Working data:
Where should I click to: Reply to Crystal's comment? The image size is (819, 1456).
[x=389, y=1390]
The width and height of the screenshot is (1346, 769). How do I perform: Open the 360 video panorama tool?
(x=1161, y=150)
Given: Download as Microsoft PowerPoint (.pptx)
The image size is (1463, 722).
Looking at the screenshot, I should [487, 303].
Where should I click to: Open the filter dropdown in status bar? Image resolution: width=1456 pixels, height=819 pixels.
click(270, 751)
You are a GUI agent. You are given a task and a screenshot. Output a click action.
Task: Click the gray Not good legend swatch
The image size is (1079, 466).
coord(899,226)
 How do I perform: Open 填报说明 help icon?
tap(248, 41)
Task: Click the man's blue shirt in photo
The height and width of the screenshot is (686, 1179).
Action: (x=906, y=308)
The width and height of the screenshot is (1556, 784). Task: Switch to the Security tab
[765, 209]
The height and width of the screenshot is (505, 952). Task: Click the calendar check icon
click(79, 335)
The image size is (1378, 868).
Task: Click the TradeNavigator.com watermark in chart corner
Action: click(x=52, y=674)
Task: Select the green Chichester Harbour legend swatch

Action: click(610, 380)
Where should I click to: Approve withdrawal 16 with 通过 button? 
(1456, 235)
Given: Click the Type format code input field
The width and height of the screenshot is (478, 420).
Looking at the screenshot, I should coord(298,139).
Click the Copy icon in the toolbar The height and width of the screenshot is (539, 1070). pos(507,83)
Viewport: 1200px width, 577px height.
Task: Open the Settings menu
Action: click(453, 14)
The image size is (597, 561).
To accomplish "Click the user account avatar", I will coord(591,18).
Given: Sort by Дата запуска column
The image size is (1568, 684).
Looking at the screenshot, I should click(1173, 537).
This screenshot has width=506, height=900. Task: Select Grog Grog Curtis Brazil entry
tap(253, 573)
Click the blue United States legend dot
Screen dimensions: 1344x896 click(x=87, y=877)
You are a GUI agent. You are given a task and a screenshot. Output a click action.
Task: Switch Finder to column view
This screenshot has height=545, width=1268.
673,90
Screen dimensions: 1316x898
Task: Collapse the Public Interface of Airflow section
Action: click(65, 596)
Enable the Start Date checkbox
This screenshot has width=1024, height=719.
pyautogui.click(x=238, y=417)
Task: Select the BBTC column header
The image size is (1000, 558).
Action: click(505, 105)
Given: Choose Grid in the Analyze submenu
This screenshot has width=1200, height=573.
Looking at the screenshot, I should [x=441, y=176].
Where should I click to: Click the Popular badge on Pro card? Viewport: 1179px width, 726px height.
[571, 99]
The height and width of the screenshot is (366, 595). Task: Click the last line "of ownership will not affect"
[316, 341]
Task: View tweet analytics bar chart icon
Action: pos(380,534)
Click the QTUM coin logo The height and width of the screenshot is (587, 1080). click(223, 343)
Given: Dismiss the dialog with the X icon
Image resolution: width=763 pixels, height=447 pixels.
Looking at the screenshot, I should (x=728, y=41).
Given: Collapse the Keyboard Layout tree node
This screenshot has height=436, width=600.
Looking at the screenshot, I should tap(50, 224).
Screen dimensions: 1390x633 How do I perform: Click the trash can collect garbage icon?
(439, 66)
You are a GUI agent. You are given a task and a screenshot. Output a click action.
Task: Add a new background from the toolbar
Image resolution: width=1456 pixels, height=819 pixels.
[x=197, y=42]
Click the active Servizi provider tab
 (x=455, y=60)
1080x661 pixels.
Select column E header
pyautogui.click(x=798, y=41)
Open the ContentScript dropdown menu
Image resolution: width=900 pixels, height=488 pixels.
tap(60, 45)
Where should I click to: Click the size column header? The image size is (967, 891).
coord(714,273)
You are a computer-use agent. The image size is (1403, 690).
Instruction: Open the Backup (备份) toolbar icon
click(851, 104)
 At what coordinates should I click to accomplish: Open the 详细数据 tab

Instructions to follow:
Arrange every line of the material above as a numbered list, leaving out any blank lines.

Response for this exercise:
1. Where should I click to: Reply to Crystal's comment? The image size is (819, 1456).
2. [x=389, y=1390]
3. The width and height of the screenshot is (1346, 769). How do I perform: Open the 360 video panorama tool?
4. (x=1161, y=150)
5. Given: Download as Microsoft PowerPoint (.pptx)
6. The image size is (1463, 722).
7. Looking at the screenshot, I should [487, 303].
8. Where should I click to: Open the filter dropdown in status bar? Image resolution: width=1456 pixels, height=819 pixels.
9. click(270, 751)
10. You are a GUI agent. You are given a task and a screenshot. Output a click action.
11. Task: Click the gray Not good legend swatch
12. The image size is (1079, 466).
13. coord(899,226)
14.  How do I perform: Open 填报说明 help icon?
15. tap(248, 41)
16. Task: Click the man's blue shirt in photo
17. The height and width of the screenshot is (686, 1179).
18. Action: (x=906, y=308)
19. The width and height of the screenshot is (1556, 784). Task: Switch to the Security tab
20. [765, 209]
21. The height and width of the screenshot is (505, 952). Task: Click the calendar check icon
22. click(79, 335)
23. The image size is (1378, 868).
24. Task: Click the TradeNavigator.com watermark in chart corner
25. Action: click(x=52, y=674)
26. Task: Select the green Chichester Harbour legend swatch
27. Action: click(610, 380)
28. Where should I click to: Approve withdrawal 16 with 通过 button? 
29. (1456, 235)
30. Given: Click the Type format code input field
31. The width and height of the screenshot is (478, 420).
32. Looking at the screenshot, I should coord(298,139).
33. Click the Copy icon in the toolbar The height and width of the screenshot is (539, 1070). pos(507,83)
34. Viewport: 1200px width, 577px height.
35. Task: Open the Settings menu
36. Action: click(453, 14)
37. The image size is (597, 561).
38. To accomplish "Click the user account avatar", I will coord(591,18).
39. Given: Sort by Дата запуска column
40. The image size is (1568, 684).
41. Looking at the screenshot, I should click(1173, 537).
42. This screenshot has width=506, height=900. Task: Select Grog Grog Curtis Brazil entry
43. tap(253, 573)
44. Click the blue United States legend dot
45. Screen dimensions: 1344x896 click(x=87, y=877)
46. You are a GUI agent. You are given a task and a screenshot. Output a click action.
47. Task: Switch Finder to column view
48. This screenshot has height=545, width=1268.
49. 673,90
50. Screen dimensions: 1316x898
51. Task: Collapse the Public Interface of Airflow section
52. Action: click(65, 596)
53. Enable the Start Date checkbox
54. This screenshot has width=1024, height=719.
55. pyautogui.click(x=238, y=417)
56. Task: Select the BBTC column header
57. The image size is (1000, 558).
58. Action: click(505, 105)
59. Given: Choose Grid in the Analyze submenu
60. This screenshot has width=1200, height=573.
61. Looking at the screenshot, I should [x=441, y=176].
62. Where should I click to: Click the Popular badge on Pro card? Viewport: 1179px width, 726px height.
63. [571, 99]
64. The height and width of the screenshot is (366, 595). Task: Click the last line "of ownership will not affect"
65. [316, 341]
66. Task: View tweet analytics bar chart icon
67. Action: pos(380,534)
68. Click the QTUM coin logo The height and width of the screenshot is (587, 1080). click(223, 343)
69. Given: Dismiss the dialog with the X icon
70. Image resolution: width=763 pixels, height=447 pixels.
71. Looking at the screenshot, I should (x=728, y=41).
72. Given: Collapse the Keyboard Layout tree node
73. This screenshot has height=436, width=600.
74. Looking at the screenshot, I should tap(50, 224).
75. Screen dimensions: 1390x633 How do I perform: Click the trash can collect garbage icon?
76. (439, 66)
77. You are a GUI agent. You are given a task and a screenshot. Output a click action.
78. Task: Add a new background from the toolbar
79. Image resolution: width=1456 pixels, height=819 pixels.
80. [x=197, y=42]
81. Click the active Servizi provider tab
82.  (x=455, y=60)
83. 1080x661 pixels.
84. Select column E header
85. pyautogui.click(x=798, y=41)
86. Open the ContentScript dropdown menu
87. Image resolution: width=900 pixels, height=488 pixels.
88. tap(60, 45)
89. Where should I click to: Click the size column header? The image size is (967, 891).
90. coord(714,273)
91. You are a computer-use agent. The image size is (1403, 690).
92. Instruction: Open the Backup (备份) toolbar icon
93. click(851, 104)
94.  At what coordinates should I click to accomplish: Open the 详细数据 tab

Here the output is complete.